Whenever mutable variables are shared between threads, you must use
synchronization to ensure that updates made by one thread are visible
to other threads on a timely basis. The primary means of
synchronization is the use of synchronized blocks, which
provide both mutual exclusion and visibility guarantees. (Other forms
of synchronization include volatile variables, the
Lock objects in java.util.concurrent.locks,
and atomic variables.) When two threads want to access a shared
mutable variable, not only must both threads use synchronization, but
if they are using synchronized blocks, those
synchronized blocks must use the same lock object.
In practice, locking falls into two categories: mostly contended and mostly uncontended. Locks that are mostly contended are the "hot"

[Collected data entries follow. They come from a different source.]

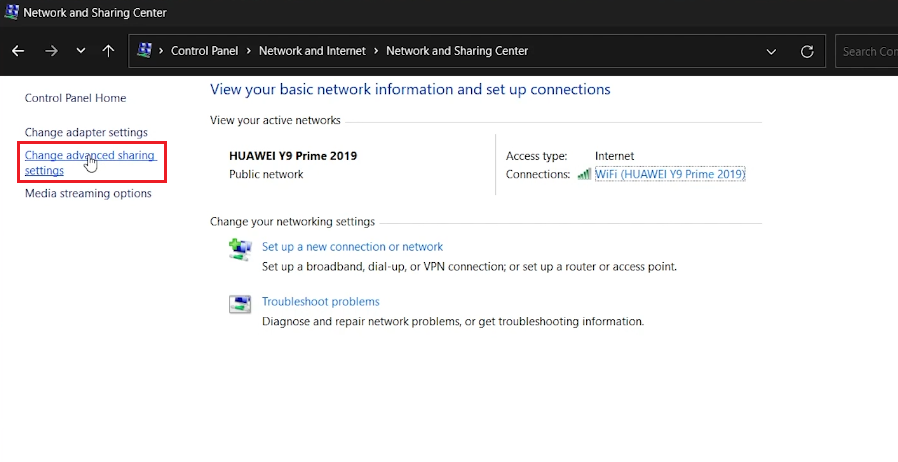The height and width of the screenshot is (462, 898).
Task: Go back using the Back arrow
Action: click(18, 51)
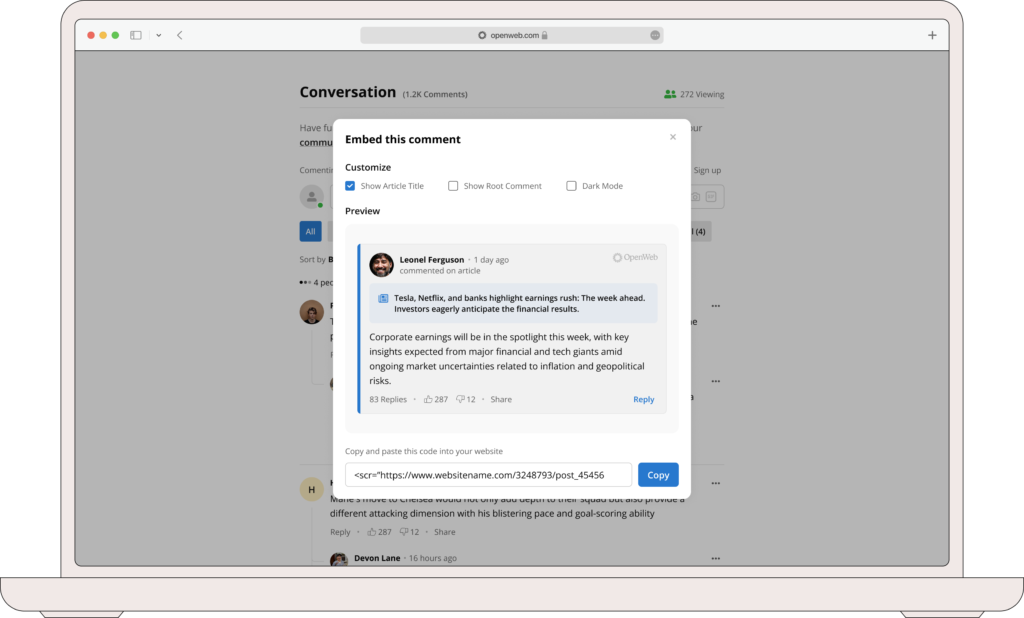Go back with the browser back arrow
This screenshot has width=1024, height=618.
[180, 35]
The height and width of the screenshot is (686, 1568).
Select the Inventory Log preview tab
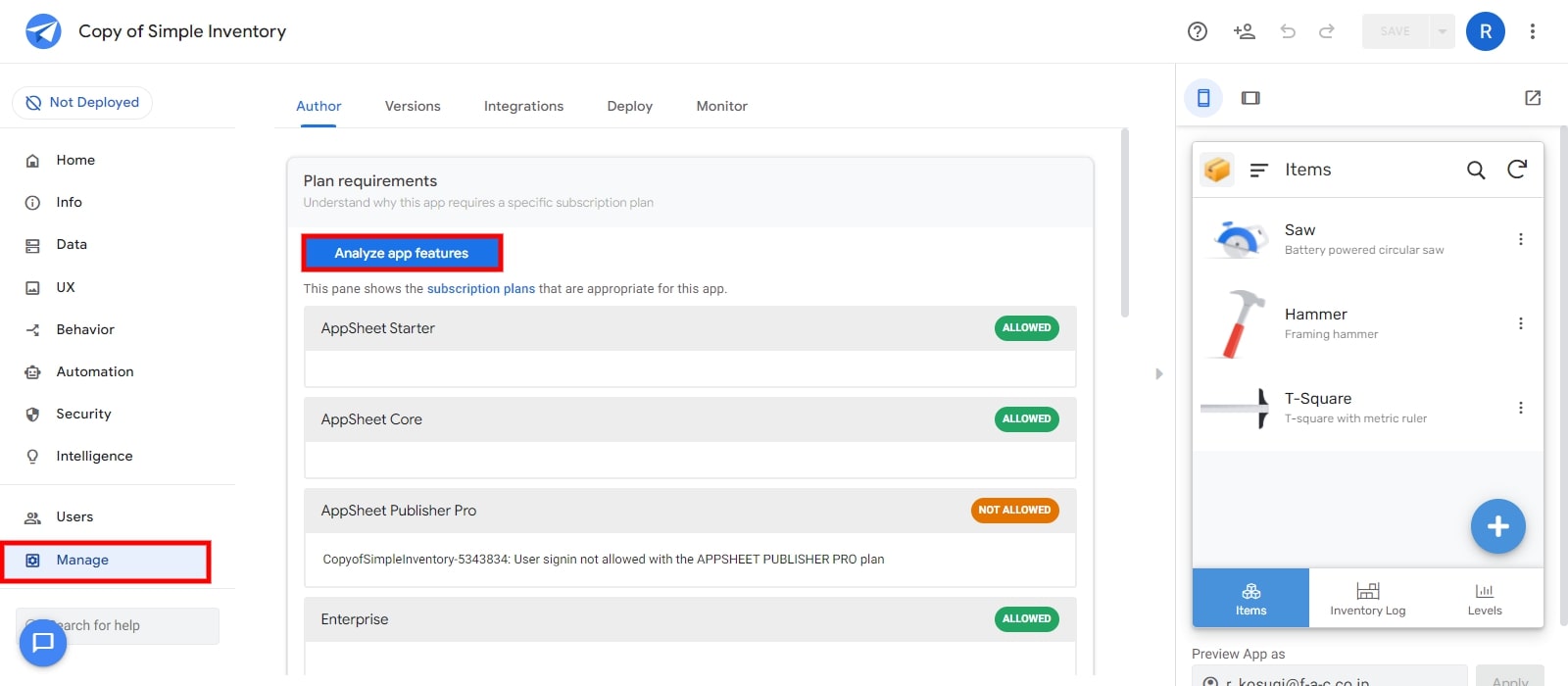click(1367, 598)
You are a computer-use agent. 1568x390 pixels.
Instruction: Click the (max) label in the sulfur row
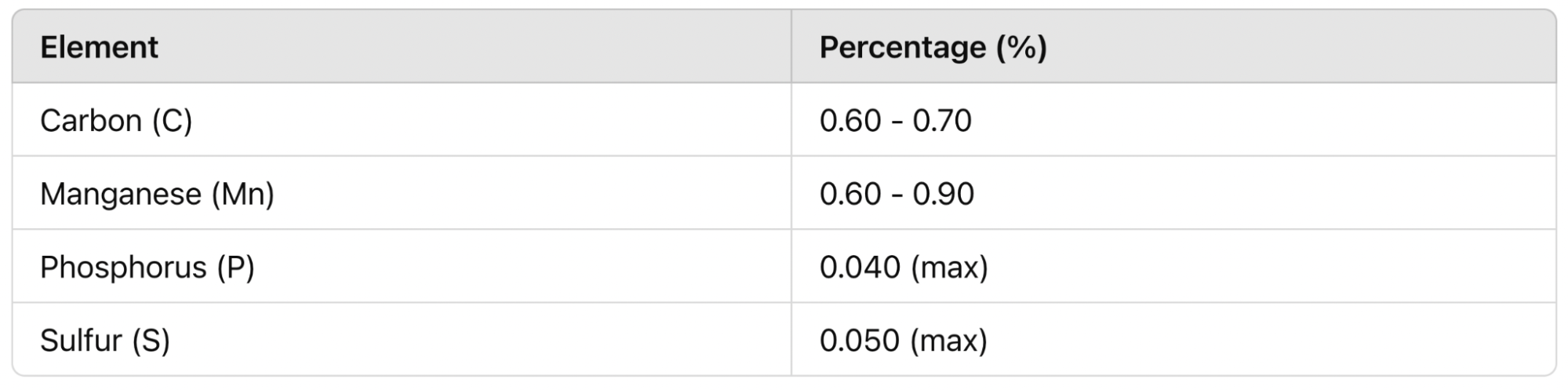pos(949,341)
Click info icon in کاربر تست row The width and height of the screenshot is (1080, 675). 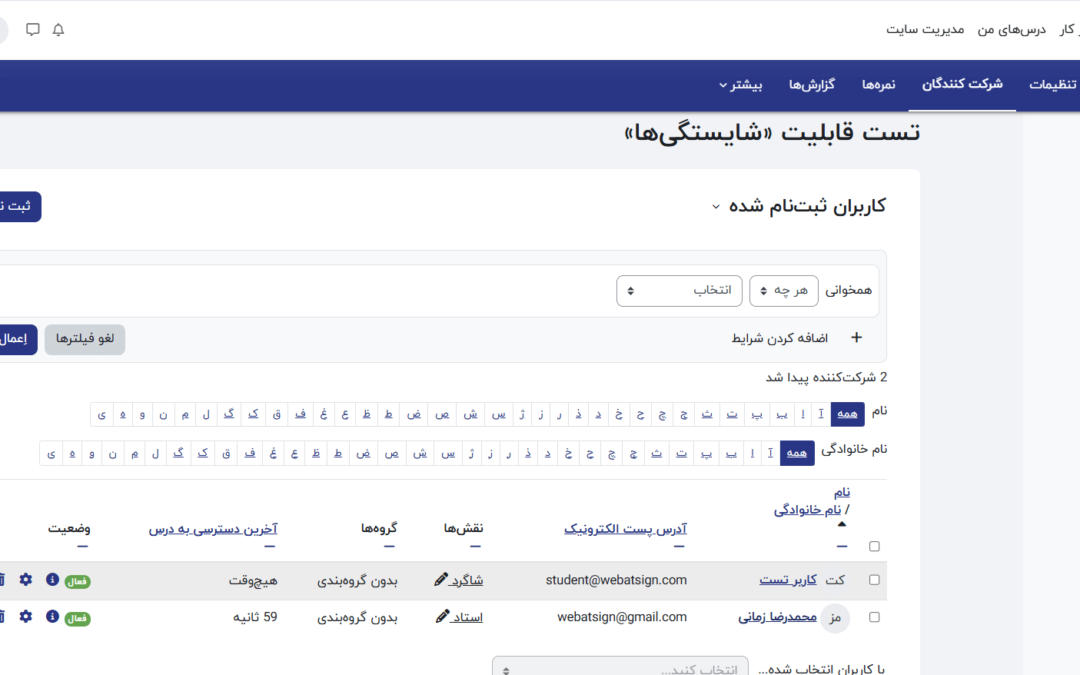[52, 580]
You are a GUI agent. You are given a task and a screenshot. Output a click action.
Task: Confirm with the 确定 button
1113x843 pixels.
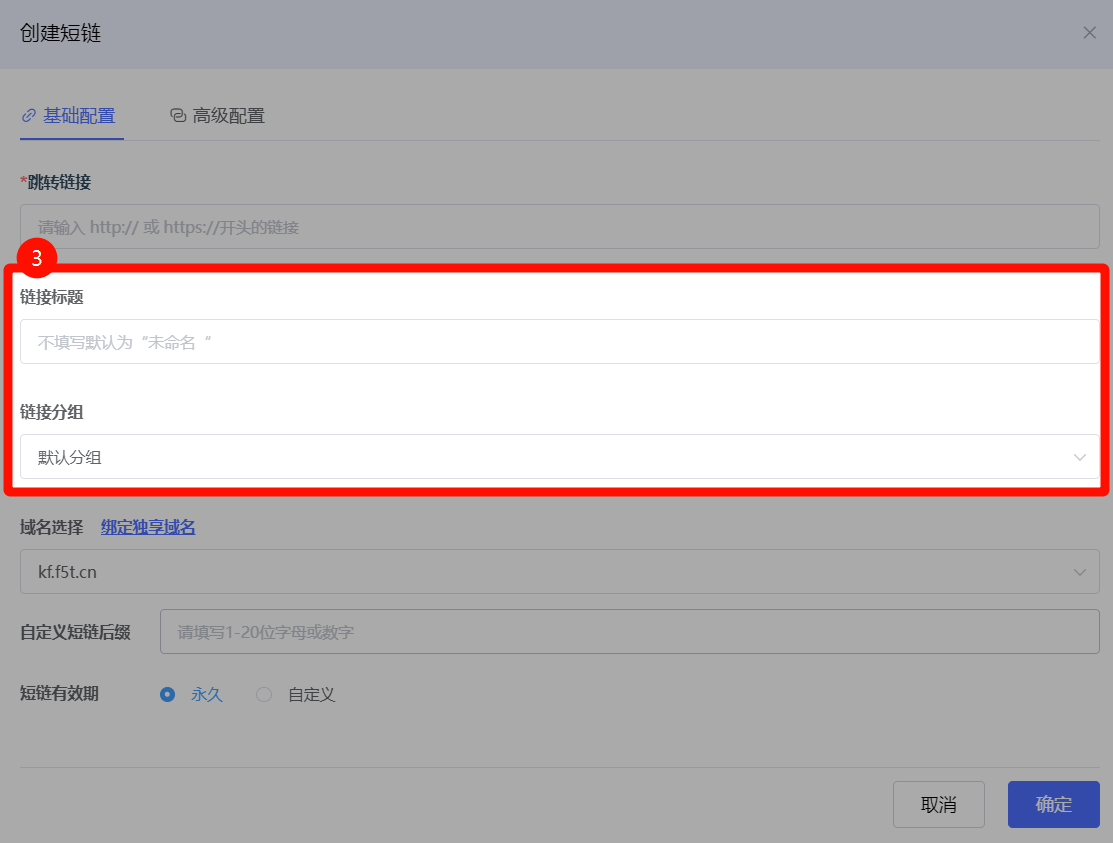[1053, 804]

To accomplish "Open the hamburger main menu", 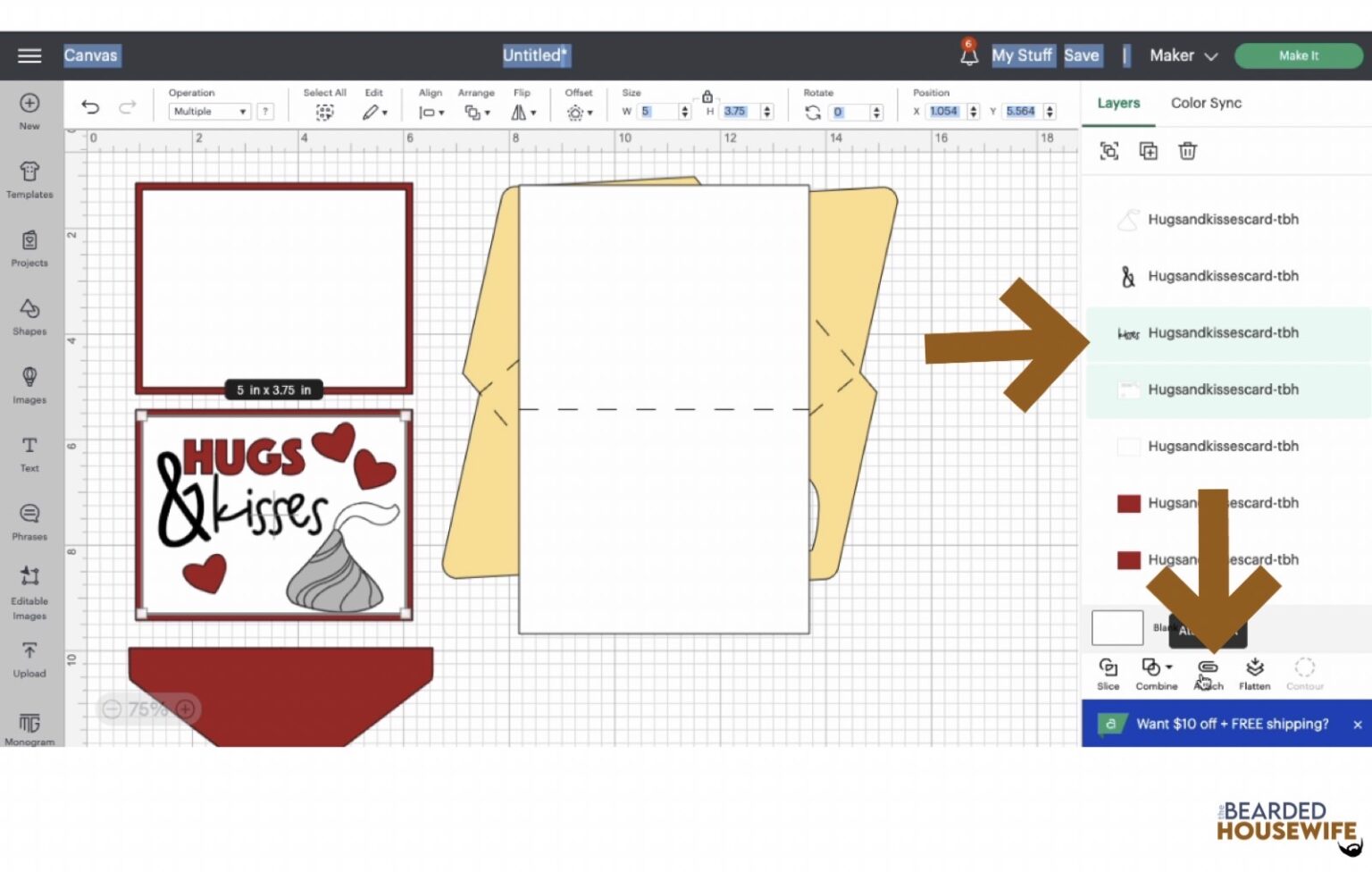I will coord(29,55).
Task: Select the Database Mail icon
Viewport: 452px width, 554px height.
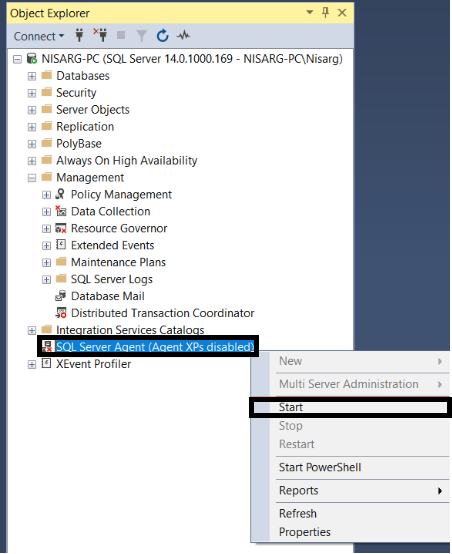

locks in an application, such as the locks that guard the shared work
queue for a thread pool. The data protected by these locks is needed
constantly by many threads, and you can expect that when you go to
acquire this lock, you may have to wait until someone else is done
with it. Mostly uncontended locks are those that guard data that is
not accessed so frequently, so that most of the time when a thread
goes to acquire the lock, no other thread is holding that lock. Most
locks are not frequently contended, so improving the performance of
uncontended locking can improve overall application performance
substantially.
The JVM has separate code paths for contended ("slow path") and
uncontended ("fast path") lock acquisition. A lot of effort has
already gone into optimizing the fast path; Mustang further improves
both the fast path and the slow path and adds a number of
optimizations that can eliminate some locking entirely.
Lock elision
The Java Memory Model says that one thread exiting a synchronized
block happens-before another thread enters a synchronized block
protected by that same lock; this means that whatever memory
operations are visible to thread A when it exits a
synchronized block protected by lock M are visible to
thread B when it enters a synchronized block protected by
M, as shown in Figure 1. For
synchronized blocks that use different locks, we cannot
assume anything about their ordering -- it is as if there was no
synchronization at all.
Figure 1. Synchronization and visibility in the Java Memory Model
It stands to reason, then, that if a thread enters a
synchronized block protected by a lock that no other
thread will ever synchronize on, then that synchronization has no
effect and can therefore be removed by the optimizer. (The Java
Language Specification explicitly allows this optimization.) This
scenario may sound unlikely, but there are cases when this is clear to
the compiler. Listing 1 shows a simplified example of a thread-local
lock object:
Listing 1. Using a thread-local object as a lock
synchronized (new Object()) {
doSomething();
}
|
Because the reference to the lock object disappears before any other
thread could possibly use it, the compiler can tell that the above
synchronization can be removed because it is impossible for two
threads to synchronize using the same lock. While no one would ever
directly use the idiom in Listing 1, this code is very similar to the
case where the lock associated with a synchronized block
can be proven to be a thread-local variable. "Thread-local" doesn't necessarily mean that it is implemented with the
ThreadLocal class; it could be any variable that the
compiler can prove is never accessed by another thread. Objects
referenced by local variables and that never escape from their
defining scope meet this test -- if an object is confined to the stack
of some thread, no other thread can ever see a reference to that
object. (The only way an object can be shared across threads is if a
reference to it is published to the heap.)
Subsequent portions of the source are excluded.